> _Requirement_
Among the entries below, copy every line that carries the word "Conditions".

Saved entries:
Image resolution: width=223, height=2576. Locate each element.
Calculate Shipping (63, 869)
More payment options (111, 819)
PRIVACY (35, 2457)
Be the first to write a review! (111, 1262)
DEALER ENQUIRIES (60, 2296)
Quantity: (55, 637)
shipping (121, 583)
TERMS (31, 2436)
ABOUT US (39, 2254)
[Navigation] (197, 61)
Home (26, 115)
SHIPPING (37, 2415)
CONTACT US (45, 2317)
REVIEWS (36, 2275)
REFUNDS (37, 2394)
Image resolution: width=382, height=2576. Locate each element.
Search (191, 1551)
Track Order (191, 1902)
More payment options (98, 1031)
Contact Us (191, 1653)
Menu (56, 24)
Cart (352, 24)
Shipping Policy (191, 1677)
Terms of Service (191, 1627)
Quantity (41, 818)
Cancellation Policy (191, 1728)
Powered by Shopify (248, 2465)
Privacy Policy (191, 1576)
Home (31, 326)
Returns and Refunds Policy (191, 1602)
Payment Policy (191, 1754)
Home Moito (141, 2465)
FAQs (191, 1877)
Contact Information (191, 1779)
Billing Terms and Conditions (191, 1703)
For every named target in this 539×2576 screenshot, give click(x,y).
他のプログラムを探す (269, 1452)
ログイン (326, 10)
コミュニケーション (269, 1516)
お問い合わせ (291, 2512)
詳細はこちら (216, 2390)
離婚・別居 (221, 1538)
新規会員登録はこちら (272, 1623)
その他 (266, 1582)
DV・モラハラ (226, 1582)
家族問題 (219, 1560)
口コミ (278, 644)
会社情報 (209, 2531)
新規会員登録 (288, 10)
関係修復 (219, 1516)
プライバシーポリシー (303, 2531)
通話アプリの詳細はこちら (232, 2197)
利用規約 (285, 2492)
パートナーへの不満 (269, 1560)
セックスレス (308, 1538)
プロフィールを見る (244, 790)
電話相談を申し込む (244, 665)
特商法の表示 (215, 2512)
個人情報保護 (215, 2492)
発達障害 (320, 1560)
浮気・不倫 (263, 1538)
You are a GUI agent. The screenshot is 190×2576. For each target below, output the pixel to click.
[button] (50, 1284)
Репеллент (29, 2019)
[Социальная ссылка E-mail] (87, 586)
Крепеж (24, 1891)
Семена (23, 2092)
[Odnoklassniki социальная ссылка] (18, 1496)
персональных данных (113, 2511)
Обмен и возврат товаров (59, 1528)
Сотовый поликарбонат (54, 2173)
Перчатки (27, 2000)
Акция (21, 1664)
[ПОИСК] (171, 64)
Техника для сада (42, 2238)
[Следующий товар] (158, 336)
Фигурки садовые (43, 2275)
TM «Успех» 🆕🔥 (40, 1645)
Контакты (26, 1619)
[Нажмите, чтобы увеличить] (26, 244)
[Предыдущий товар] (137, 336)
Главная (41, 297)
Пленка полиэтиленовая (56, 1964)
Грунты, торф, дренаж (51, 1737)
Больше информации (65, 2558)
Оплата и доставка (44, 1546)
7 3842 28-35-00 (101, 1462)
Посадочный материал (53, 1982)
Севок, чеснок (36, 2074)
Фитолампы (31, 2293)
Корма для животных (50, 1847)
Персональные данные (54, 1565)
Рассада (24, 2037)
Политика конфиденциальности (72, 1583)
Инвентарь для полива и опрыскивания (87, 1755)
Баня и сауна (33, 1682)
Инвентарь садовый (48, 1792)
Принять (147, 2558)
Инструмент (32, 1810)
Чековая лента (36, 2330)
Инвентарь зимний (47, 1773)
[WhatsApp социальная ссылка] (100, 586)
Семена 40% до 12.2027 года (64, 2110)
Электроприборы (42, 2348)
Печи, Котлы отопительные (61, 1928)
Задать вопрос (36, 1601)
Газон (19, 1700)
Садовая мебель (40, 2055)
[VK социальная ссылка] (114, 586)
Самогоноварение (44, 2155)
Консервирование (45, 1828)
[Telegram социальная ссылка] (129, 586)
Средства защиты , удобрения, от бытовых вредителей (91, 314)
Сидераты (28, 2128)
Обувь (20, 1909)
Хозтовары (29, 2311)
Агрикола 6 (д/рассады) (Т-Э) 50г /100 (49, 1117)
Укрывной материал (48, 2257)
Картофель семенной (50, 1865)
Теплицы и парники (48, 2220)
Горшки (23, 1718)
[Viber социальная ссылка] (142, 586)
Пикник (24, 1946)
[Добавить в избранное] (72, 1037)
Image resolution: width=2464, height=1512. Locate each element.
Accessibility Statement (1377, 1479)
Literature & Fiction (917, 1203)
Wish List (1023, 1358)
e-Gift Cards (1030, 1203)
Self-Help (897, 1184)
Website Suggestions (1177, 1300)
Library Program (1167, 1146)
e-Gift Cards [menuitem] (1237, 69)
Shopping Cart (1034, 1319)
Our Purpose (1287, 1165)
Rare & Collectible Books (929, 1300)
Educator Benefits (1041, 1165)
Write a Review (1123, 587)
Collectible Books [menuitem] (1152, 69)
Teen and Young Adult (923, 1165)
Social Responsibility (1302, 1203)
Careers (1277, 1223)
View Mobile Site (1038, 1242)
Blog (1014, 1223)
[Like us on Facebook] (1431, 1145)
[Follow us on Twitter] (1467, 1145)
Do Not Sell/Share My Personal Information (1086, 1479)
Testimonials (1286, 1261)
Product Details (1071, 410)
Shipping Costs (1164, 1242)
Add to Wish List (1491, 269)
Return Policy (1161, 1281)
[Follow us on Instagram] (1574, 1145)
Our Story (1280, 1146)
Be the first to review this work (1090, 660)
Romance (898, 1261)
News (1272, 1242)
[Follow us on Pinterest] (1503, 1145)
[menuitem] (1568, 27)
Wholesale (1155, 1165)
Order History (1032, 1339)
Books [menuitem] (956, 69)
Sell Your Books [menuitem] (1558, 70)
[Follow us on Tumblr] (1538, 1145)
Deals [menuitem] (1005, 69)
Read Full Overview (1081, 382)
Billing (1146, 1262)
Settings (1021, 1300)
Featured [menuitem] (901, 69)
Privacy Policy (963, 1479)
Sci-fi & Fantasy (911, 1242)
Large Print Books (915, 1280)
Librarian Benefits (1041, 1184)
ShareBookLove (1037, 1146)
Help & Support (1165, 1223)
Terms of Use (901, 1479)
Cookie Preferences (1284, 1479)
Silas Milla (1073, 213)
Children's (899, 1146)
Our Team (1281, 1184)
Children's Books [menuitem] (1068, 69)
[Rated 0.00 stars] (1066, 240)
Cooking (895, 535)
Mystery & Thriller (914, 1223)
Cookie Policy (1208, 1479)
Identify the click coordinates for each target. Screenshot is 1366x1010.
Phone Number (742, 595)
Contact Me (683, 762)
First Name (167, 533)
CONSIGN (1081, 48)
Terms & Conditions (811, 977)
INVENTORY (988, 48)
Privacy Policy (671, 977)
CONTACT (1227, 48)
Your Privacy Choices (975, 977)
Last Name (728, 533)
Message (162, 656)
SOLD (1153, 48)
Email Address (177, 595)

> _Response area_
Billing Terms and Conditions (191, 1703)
Terms & Conditions (811, 977)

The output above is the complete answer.